Fishing off the rocks at the beach, Grey River, the Otways

Dylan catching his first and only fish of the day at the beach, Grey River, the Otways

tom spearfishing at the beach, Grey River, the Otways
Tom cleaning the fish at the beach, Grey River, the Otways

Our catch at the beach, Grey River, the Otways

Shelling broad beans at the beach, Grey River, the Otways

Broad beans at the beach, Grey River, the Otways

Fishing and trying to avoid snags at the beach, Grey River, the Otways

Sitting and fishing at the beach, Grey River, the Otways

Little penguin on the beach, Grey River, the Otways

 

We started reducing the amount of meat we ate during our Permaculture course, how could we not after learning about how unsustainable it is and unnecessary? Humans have evolved as omnivores so I’m not about to tell people who love meat they shouldn’t eat it, I don’t think it is unnatural to do so, but we definitely didn’t evolve eating it everyday, perhaps once a week. It was a special thing which involved a lot of skill in tracking and hunting, the animals were not on a production line, they were revered and every part of them from skin to horn were used, nothing was wasted.

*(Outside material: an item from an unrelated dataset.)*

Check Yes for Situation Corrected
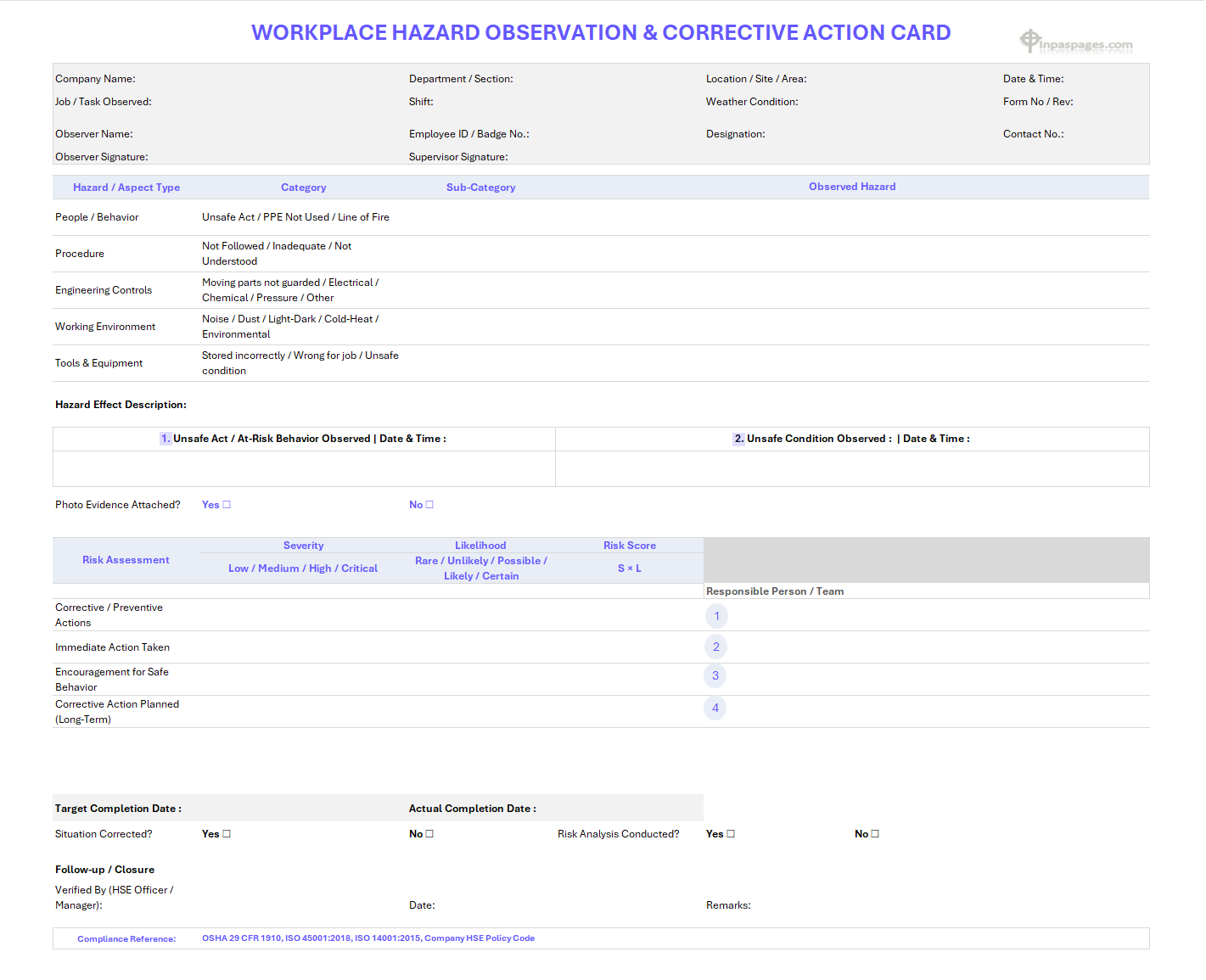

We decided to eat only wild meats, ones that would otherwise be a waste product of culling. But slowly becoming more awake to the implications of what I eat, I came to a conclusion…I should only eat what I would be willing to kill myself, with my two hands, no more little styrofoam trays!

After this decision, I realised I didn’t have much of a stomach for such things, the list of meats dwindled to birds and fish. It came to a head when our housemate wanted to hatch a dozen Bantams and kill and eat the roosters. I quietly and shamefully sobbed into my pillow that night and realised afterward I could not eat chicken anymore, so I became a pescatarian. (Of course if you are going to eat chicken my housemates approach was perfectly right, on a farm the extra roosters would to be dispatched, often without being eaten at all.) Then one night I had a nightmare that I had a fish in my hands and it was wriggling and I knew I shouldn’t just let it drown in air, but I just couldn’t deal the fatal stroke . The next time I ate fish I had this niggling guilt, I had to go fishing and see if I could do it before I could eat fish again.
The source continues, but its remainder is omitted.